**Exercise aim**: All of the data below is to be copied exactly.

**Data to examine**:
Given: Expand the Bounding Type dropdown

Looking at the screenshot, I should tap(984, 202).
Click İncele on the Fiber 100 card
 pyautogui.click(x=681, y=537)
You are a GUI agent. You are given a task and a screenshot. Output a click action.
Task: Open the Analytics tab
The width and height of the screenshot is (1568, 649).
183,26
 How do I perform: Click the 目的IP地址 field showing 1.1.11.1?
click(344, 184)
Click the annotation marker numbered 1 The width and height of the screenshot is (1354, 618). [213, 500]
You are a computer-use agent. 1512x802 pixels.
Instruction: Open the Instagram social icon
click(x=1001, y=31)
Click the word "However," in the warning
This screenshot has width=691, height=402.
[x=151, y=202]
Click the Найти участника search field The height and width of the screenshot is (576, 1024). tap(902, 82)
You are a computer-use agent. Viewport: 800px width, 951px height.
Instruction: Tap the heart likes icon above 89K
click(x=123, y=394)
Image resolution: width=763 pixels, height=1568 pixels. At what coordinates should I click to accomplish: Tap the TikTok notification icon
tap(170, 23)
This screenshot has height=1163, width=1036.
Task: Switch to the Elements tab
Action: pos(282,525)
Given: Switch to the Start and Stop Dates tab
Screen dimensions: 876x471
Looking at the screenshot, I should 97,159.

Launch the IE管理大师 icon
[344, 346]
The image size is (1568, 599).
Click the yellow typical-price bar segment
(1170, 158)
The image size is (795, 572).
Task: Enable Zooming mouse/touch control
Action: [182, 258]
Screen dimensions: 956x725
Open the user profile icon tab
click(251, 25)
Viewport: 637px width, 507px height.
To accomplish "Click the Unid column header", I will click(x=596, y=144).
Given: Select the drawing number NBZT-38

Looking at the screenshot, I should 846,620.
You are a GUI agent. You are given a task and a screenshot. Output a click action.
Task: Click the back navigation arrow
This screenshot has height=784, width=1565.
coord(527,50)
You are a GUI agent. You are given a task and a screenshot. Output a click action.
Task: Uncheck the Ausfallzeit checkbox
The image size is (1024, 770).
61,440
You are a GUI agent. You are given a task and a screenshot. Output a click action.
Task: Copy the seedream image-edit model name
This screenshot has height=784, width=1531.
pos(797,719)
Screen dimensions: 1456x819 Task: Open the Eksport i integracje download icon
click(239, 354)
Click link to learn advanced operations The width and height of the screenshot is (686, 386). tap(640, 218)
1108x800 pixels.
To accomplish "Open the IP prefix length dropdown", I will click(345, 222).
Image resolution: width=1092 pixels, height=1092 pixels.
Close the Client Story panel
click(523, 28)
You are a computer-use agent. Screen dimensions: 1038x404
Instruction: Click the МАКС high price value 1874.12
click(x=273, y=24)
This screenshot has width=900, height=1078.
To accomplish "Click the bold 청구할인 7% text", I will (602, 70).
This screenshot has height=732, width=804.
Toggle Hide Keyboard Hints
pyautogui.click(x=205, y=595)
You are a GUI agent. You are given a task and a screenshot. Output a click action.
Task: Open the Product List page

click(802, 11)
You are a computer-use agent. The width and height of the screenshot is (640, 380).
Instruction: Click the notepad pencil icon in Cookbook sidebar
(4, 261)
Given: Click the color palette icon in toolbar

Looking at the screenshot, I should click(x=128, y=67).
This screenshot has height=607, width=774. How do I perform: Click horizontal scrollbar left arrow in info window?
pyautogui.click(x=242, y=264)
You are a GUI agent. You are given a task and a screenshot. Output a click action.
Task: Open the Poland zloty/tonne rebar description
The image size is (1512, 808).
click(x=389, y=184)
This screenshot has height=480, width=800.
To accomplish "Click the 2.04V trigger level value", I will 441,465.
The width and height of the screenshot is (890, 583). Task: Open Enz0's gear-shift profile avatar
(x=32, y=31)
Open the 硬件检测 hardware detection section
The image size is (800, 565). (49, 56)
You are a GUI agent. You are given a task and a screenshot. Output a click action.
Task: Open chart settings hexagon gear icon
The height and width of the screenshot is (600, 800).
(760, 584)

**Task result**:
Given: Expand the Bounding Type dropdown

Looking at the screenshot, I should tap(984, 202).
Click İncele on the Fiber 100 card
 pyautogui.click(x=681, y=537)
You are a GUI agent. You are given a task and a screenshot. Output a click action.
Task: Open the Analytics tab
The width and height of the screenshot is (1568, 649).
183,26
 How do I perform: Click the 目的IP地址 field showing 1.1.11.1?
click(344, 184)
Click the annotation marker numbered 1 The width and height of the screenshot is (1354, 618). [213, 500]
You are a computer-use agent. 1512x802 pixels.
Instruction: Open the Instagram social icon
click(x=1001, y=31)
Click the word "However," in the warning
This screenshot has width=691, height=402.
[x=151, y=202]
Click the Найти участника search field The height and width of the screenshot is (576, 1024). tap(902, 82)
You are a computer-use agent. Viewport: 800px width, 951px height.
Instruction: Tap the heart likes icon above 89K
click(x=123, y=394)
Image resolution: width=763 pixels, height=1568 pixels. At what coordinates should I click to accomplish: Tap the TikTok notification icon
tap(170, 23)
This screenshot has height=1163, width=1036.
Task: Switch to the Elements tab
Action: pos(282,525)
Given: Switch to the Start and Stop Dates tab
Screen dimensions: 876x471
Looking at the screenshot, I should 97,159.

Launch the IE管理大师 icon
[344, 346]
The image size is (1568, 599).
Click the yellow typical-price bar segment
(1170, 158)
The image size is (795, 572).
Task: Enable Zooming mouse/touch control
Action: [182, 258]
Screen dimensions: 956x725
Open the user profile icon tab
click(251, 25)
Viewport: 637px width, 507px height.
To accomplish "Click the Unid column header", I will click(x=596, y=144).
Given: Select the drawing number NBZT-38

Looking at the screenshot, I should 846,620.
You are a GUI agent. You are given a task and a screenshot. Output a click action.
Task: Click the back navigation arrow
This screenshot has height=784, width=1565.
coord(527,50)
You are a GUI agent. You are given a task and a screenshot. Output a click action.
Task: Uncheck the Ausfallzeit checkbox
The image size is (1024, 770).
61,440
You are a GUI agent. You are given a task and a screenshot. Output a click action.
Task: Copy the seedream image-edit model name
This screenshot has height=784, width=1531.
pos(797,719)
Screen dimensions: 1456x819 Task: Open the Eksport i integracje download icon
click(239, 354)
Click link to learn advanced operations The width and height of the screenshot is (686, 386). tap(640, 218)
1108x800 pixels.
To accomplish "Open the IP prefix length dropdown", I will click(345, 222).
Image resolution: width=1092 pixels, height=1092 pixels.
Close the Client Story panel
click(523, 28)
You are a computer-use agent. Screen dimensions: 1038x404
Instruction: Click the МАКС high price value 1874.12
click(x=273, y=24)
This screenshot has width=900, height=1078.
To accomplish "Click the bold 청구할인 7% text", I will (602, 70).
This screenshot has height=732, width=804.
Toggle Hide Keyboard Hints
pyautogui.click(x=205, y=595)
You are a GUI agent. You are given a task and a screenshot. Output a click action.
Task: Open the Product List page

click(802, 11)
You are a computer-use agent. The width and height of the screenshot is (640, 380).
Instruction: Click the notepad pencil icon in Cookbook sidebar
(4, 261)
Given: Click the color palette icon in toolbar

Looking at the screenshot, I should click(x=128, y=67).
This screenshot has height=607, width=774. How do I perform: Click horizontal scrollbar left arrow in info window?
pyautogui.click(x=242, y=264)
You are a GUI agent. You are given a task and a screenshot. Output a click action.
Task: Open the Poland zloty/tonne rebar description
The image size is (1512, 808).
click(x=389, y=184)
This screenshot has height=480, width=800.
To accomplish "Click the 2.04V trigger level value", I will 441,465.
The width and height of the screenshot is (890, 583). Task: Open Enz0's gear-shift profile avatar
(x=32, y=31)
Open the 硬件检测 hardware detection section
The image size is (800, 565). (49, 56)
You are a GUI agent. You are given a task and a screenshot. Output a click action.
Task: Open chart settings hexagon gear icon
The height and width of the screenshot is (600, 800).
(760, 584)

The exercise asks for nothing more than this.